## Task requirements:
Restate the stretch of the passage on adolescent substance use from "Data covering all" through "Director for Europe.", substituting "adolescents" for each occurrence of "teenagers".

START Provided text

Data covering all three areas revealed that more than one in two 15-year-olds experimented with alcohol, while one in five teenagers recently used e-cigarettes, the UN health agency said, in a call for urgent preventive measures. 

“The widespread use of harmful substances among children in many countries across the European Region – and beyond – is a serious public health threat,” said Hans Kluge, WHO Regional Director for Europe. 

“Considering that the brain continues to develop well into a person’s mid-20s, adolescents need to be protected from the effects of toxic and dangerous products.” 

Alcohol prevails, e-cigarettes follow 

Alcohol use remains prevalent among teenagers; 57 per cent of 15-year-olds claim to have tried it and 37 per cent drinking it within the last month. Roughly one in 10 young people across all age groups HAS experienced significant drunkenness, including being drunk at least twice in their lifetime. This rate climbs from five per cent at age 13 to 20 per cent by age 15, demonstrating an escalating trend in alcohol abuse among youngsters.

END Provided text
START Data to examine

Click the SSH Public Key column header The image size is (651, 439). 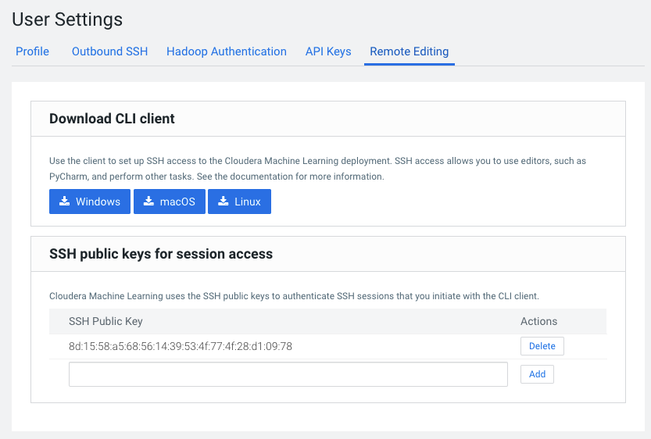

END Data to examine
START Data to examine

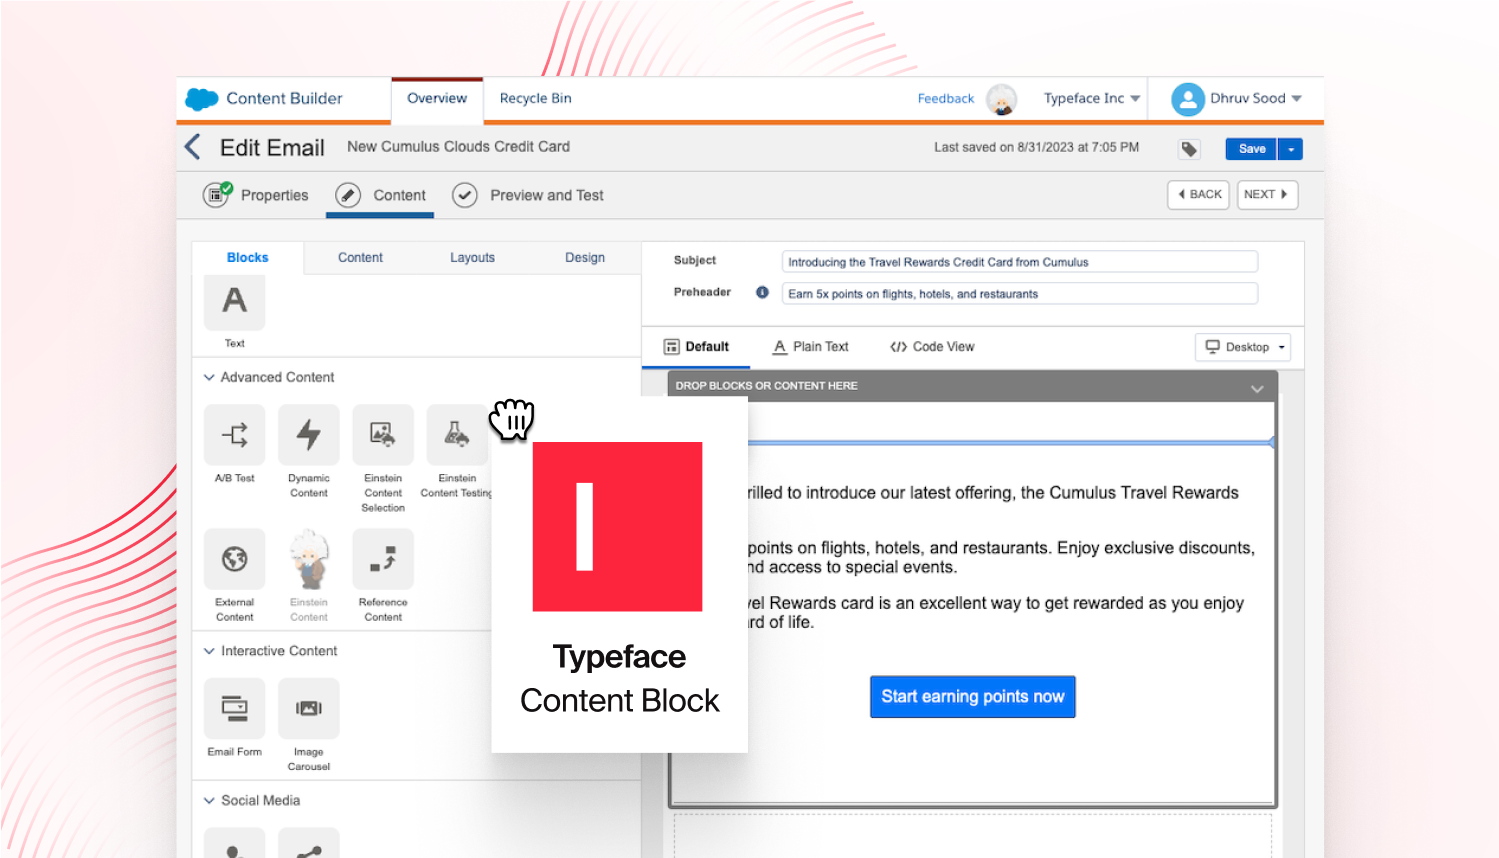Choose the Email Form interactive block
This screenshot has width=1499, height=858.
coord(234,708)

END Data to examine

## Solution to this task:
Data covering all three areas revealed that more than one in two 15-year-olds experimented with alcohol, while one in five adolescents recently used e-cigarettes, the UN health agency said, in a call for urgent preventive measures. 

“The widespread use of harmful substances among children in many countries across the European Region – and beyond – is a serious public health threat,” said Hans Kluge, WHO Regional Director for Europe.